这一次轮到任天涯傻了眼,噩梦竟然可以狂化?她如今的功力直追自己,真要是狂化后背叛,那么后果是什么样,还真就不好预测了。影子冷冷的看着他脸色的变化,收紧了裹在身上的黑袍,嘿嘿冷笑着道:“当初杀不舍得杀,如今娶又不打算娶,要是再解去禁制,把星光坚城拱手送到人家的手上,这第四杀魔界可能就真的易主了。到时候,你将输得一干二净。”任天涯背着手,在议事堂里走来走去,这份压力仿佛是五岳大山扛在肩头,使人窒息。影子本来想隐身而去,又有些于心不忍,冷冷的提示道:“要么拿下噩梦,一切顺理成章;要么不解除禁制,空送个人情。至于我是否出手化解禁制,那就要看你的最终选择了。”说完这句话,影子不再停留,眨眼消失得无影无踪。任天涯抬脚踢翻了眼前的一把大椅子,头也不回的向大门走去,有些事是耽搁不得的。
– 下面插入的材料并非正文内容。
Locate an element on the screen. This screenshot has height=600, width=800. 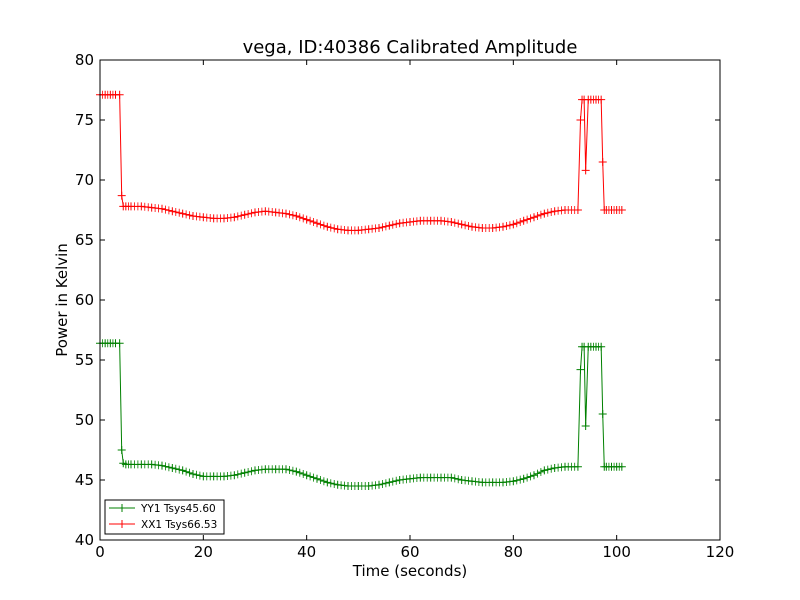
legend-box is located at coordinates (164, 517).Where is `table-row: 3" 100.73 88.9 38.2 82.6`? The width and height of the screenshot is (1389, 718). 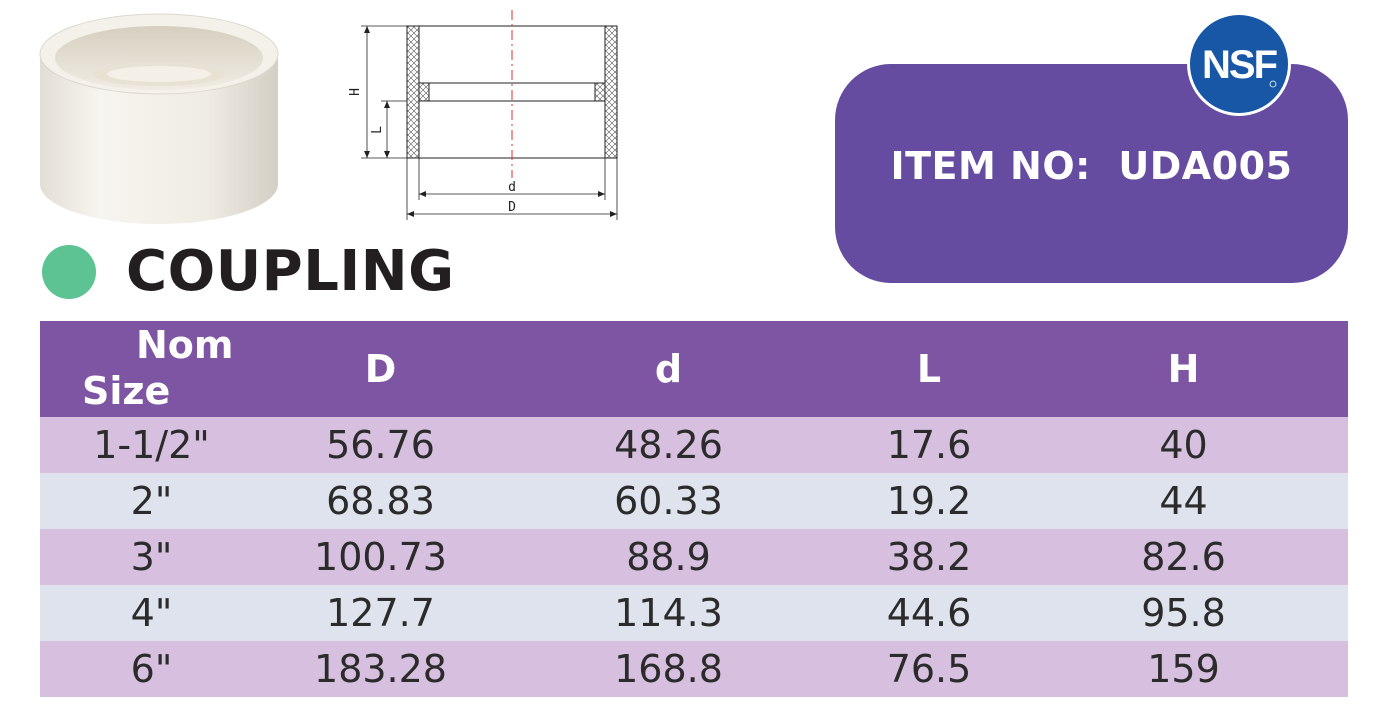 table-row: 3" 100.73 88.9 38.2 82.6 is located at coordinates (694, 557).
看来万敌已经把任天涯的意思传达到了每一名士兵的耳中,所以,他在出城的路上没有受到任何刁难,并不时的有成队路过的守军向他敬礼问安,星光城成功的被任天涯控制在手中。只不过他的心情并没有因为这个而感到兴奋与轻松,更大的隐患尚未化解,看来他只注意了交易的过程,却没想过交易之后的手段,任天涯为此项疏忽开始被动的还债。他刚刚走到三十里外幽灵一族的大营门外,就发现气氛有些不对头,按说幽灵圣母刚刚遇难,怎么的也得降旗默哀才对。没想到寨门上竟然是红绸飞舞,里面更是鼓乐喧天,仿佛正在举行盛大的庆祝仪式。任天涯抓了抓脑袋,弄不明白他们搞的是哪一出戏,刚想叫门,大寨内呼啦啦迎出一队人马,领头者正是方才见面的大长老。任天涯还没等吱声,大长老已经跪倒在他的身前,惊喜莫名的道:“此等族中之事怎敢劳烦陛下亲自到场,这、这……”任天涯邪笑着借坡下驴。“幽灵族的事与我的事好像没有什么区别吧?大长老太客气了,还是引路吧。”大长老受宠若惊,连忙弓着身子在前面引路,并小声嘱咐身边的亲兵飞马进去报信。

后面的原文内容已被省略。